[time-nuts] help understanding drift in two ptpd-synchronized systems

Andrew Kohlsmith (mailing lists account) aklists at mixdown.ca
Sun Nov 3 22:28:46 UTC 2019


Good afternoon, everyone,

Thanks to some helpful souls here, I have ptpd-2.0.0 running on a number of STM32F7 dev boards. I’ve got them configured to emit the 125ms PPS pulse and using a logic analyzer or scope with persistence on, I can see that the PPS rising edges are able to stay within a couple microseconds of each other. This is fantastic.

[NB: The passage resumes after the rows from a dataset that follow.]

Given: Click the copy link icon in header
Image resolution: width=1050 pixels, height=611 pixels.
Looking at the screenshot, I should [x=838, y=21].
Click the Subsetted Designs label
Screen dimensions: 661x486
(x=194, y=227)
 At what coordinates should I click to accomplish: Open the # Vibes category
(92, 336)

I’ve also got the devices emitting ‘offset’ and ‘drift’ values over the network where I can graph them. This is fun to watch but not very interesting otherwise.

In ptpd parlance, ‘offset’ is difference between the slave receive time and the master’s send time (in the packet received), and then subtracting off from that the computed mean path delay. Basically this is Tms from the PTP spec; it's the instantaneous difference in clocks from master to slave, which is then filtered and called ‘offset’.

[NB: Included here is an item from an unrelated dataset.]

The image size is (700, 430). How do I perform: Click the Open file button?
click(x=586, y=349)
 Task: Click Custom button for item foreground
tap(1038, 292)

Similarly, ‘drift’ seems to be the long term averaged (and scaled) offset.

Now my offset numbers make sense; they hover around zero usually +/-200ns. My question is about the ‘drift’ value; the drift value is stable, but it is *huge* (~1075ppm, or 1750000ns) and stays huge, even after days of synchronization:

000702608.050965873 (000335140): state=slave: offset=   -76ns drift=1073.444ppm HCLK=216.232MHz (4.325x)
000702609.051064305 (000336140): state=slave: offset=   -79ns drift=1073.441ppm HCLK=216.232MHz (4.325x)
000702610.051162376 (000337140): state=slave: offset=   -69ns drift=1073.437ppm HCLK=216.232MHz (4.325x)
000702611.051260347 (000338140): state=slave: offset=   -98ns drift=1073.433ppm HCLK=216.232MHz (4.325x)
000702612.051358538 (000339140): state=slave: offset=  -131ns drift=1073.427ppm HCLK=216.232MHz (4.325x)
000702613.051456870 (000340140): state=slave: offset=   -79ns drift=1073.422ppm HCLK=216.232MHz (4.325x)
000702614.051555181 (000341140): state=slave: offset=   -61ns drift=1073.421ppm HCLK=216.232MHz (4.325x)
000702615.150663173 (000342239): state=slave: offset=  -107ns drift=1073.417ppm HCLK=216.232MHz (4.325x)
000702616.150761324 (000343239): state=slave: offset=   -41ns drift=1073.414ppm HCLK=216.232MHz (4.325x)
000702617.150859615 (000344239): state=slave: offset=   -63ns drift=1073.414ppm HCLK=216.232MHz (4.325x)
000702618.150957847 (000345239): state=slave: offset=  -176ns drift=1073.408ppm HCLK=216.232MHz (4.325x)
000702619.151056198 (000346239): state=slave: offset=  -258ns drift=1073.393ppm HCLK=216.232MHz (4.325x)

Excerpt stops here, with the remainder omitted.